The meaning and impact of Creepypasta

Allen Wang

10.25.17

There was a 12-year-old who crawled out of the woods, covered in blood, a while back. She had been stabbed by two friends, who ritualistically attempted to sacrifice her to a higher being. The deity that had haunted them to do so is named Slenderman. Slenderman is a piece of fiction made by a creative guy on the internet, who rose to prominence from a few stories written in Creepypasta Wikia entries, to a Let’s Play video by Pewdiepie, and now to this.

I sure as hell wasn’t stabbing people I knew, but like those girls, I was rattled by internet stories at a young age.

I sure as hell wasn’t stabbing people I knew, but like those girls, I was rattled by internet stories at a young age. Here are a few examples: Satanic, murderous message is embedded in a cryptic, unaired SpongeBob episode. Grotesque, humanoid apparitions that prey at midnight in the forest a short drive from home. Digital images which curse viewers into being stalked in their dreams by the grins of mangled demons circulate a click away through the world wide web.

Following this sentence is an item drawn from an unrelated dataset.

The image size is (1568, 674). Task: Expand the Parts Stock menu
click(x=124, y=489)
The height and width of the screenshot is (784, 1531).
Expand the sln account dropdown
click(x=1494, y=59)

I was addicted to stuff like this. Creepypasta – basically, online horror stories – almost exclusively swallowed my Middle School. Creepypasta from the Creepypasta Wikia, or just user-submitted stories to Reddit.com/r/nosleep, would scare me so bad that it would be hard to walk through the school hallways alone on stormy days. It sucked to be in the dark.

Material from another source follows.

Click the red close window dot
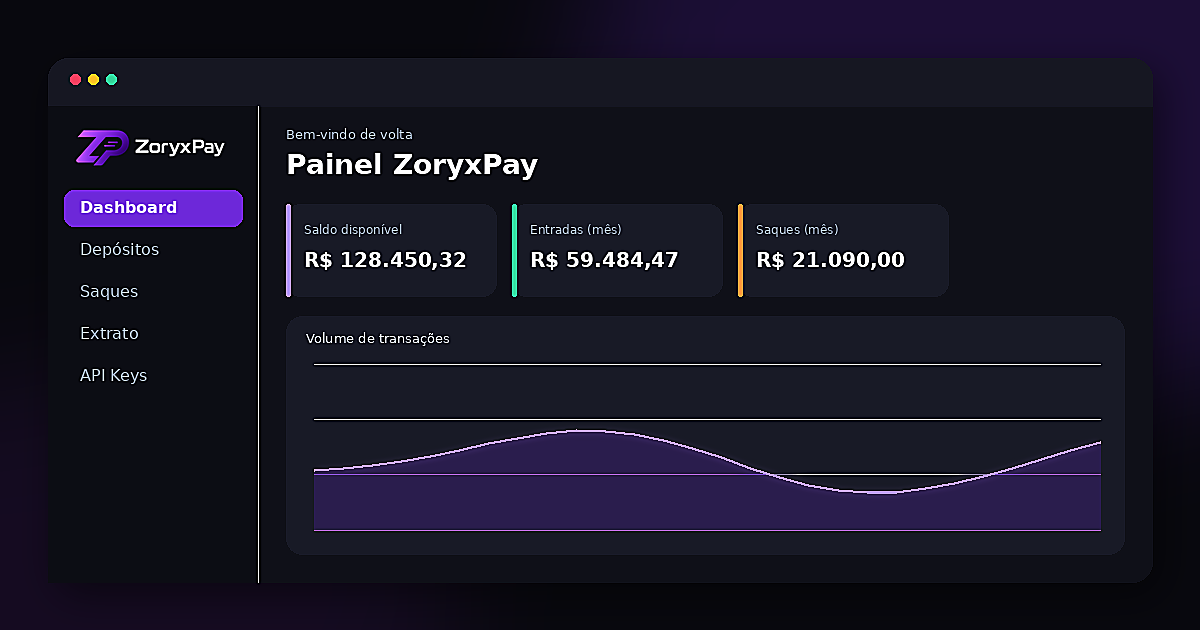The width and height of the screenshot is (1200, 630). (75, 80)
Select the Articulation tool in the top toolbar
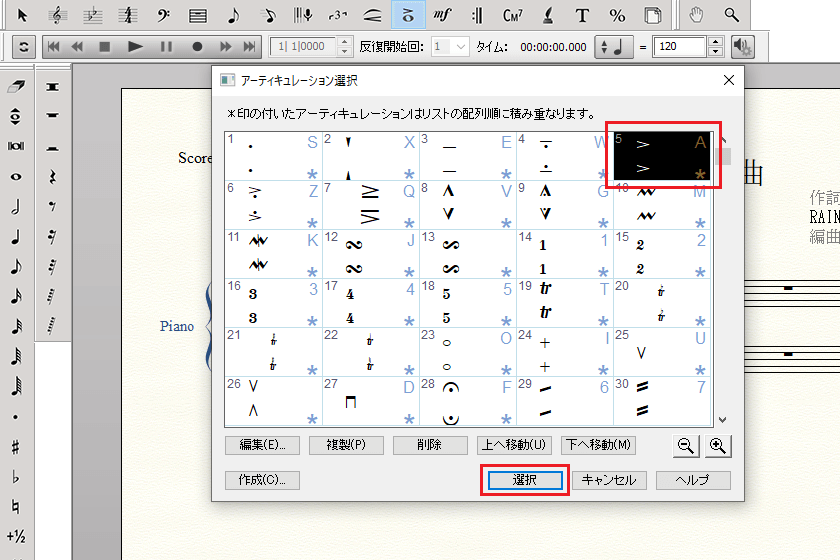The height and width of the screenshot is (560, 840). (407, 15)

The best stories are written not just with surrealist creativity, but also with an understanding of nostalgia’s most personal.

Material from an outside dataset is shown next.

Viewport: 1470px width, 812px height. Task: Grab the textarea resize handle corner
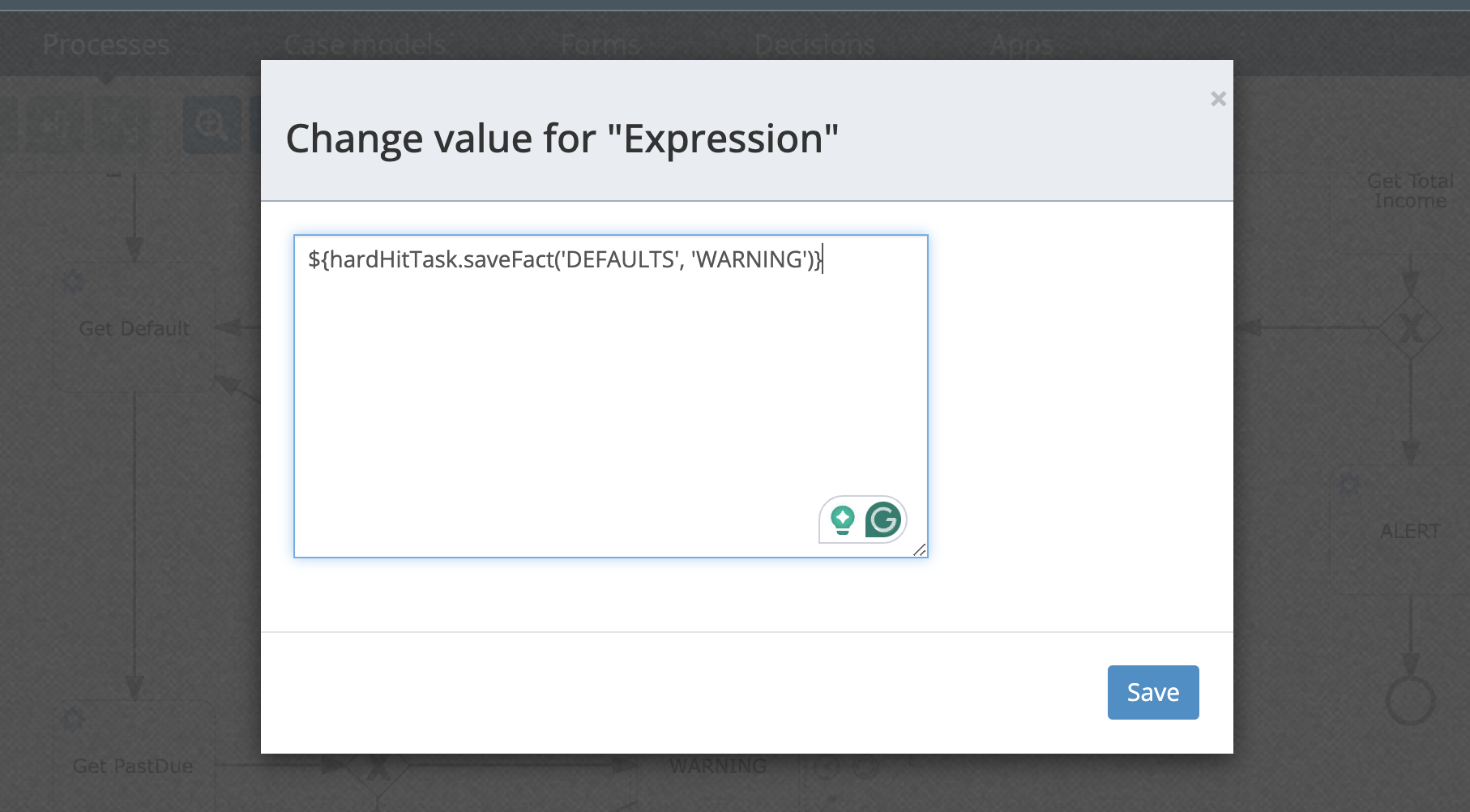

Exploiting the ability for young readers’ imaginations to conjure up terrifying images, creepypasta are rattling at a level so intimate that I would argue beats horror movies. Made by and for internet kids, creepypasta creates utter terror in the most innocuous parts of suburban life like hikes to the woods, video games, and TV shows. The best stories are written not just with surrealist creativity, but also with an understanding of nostalgia’s most personal.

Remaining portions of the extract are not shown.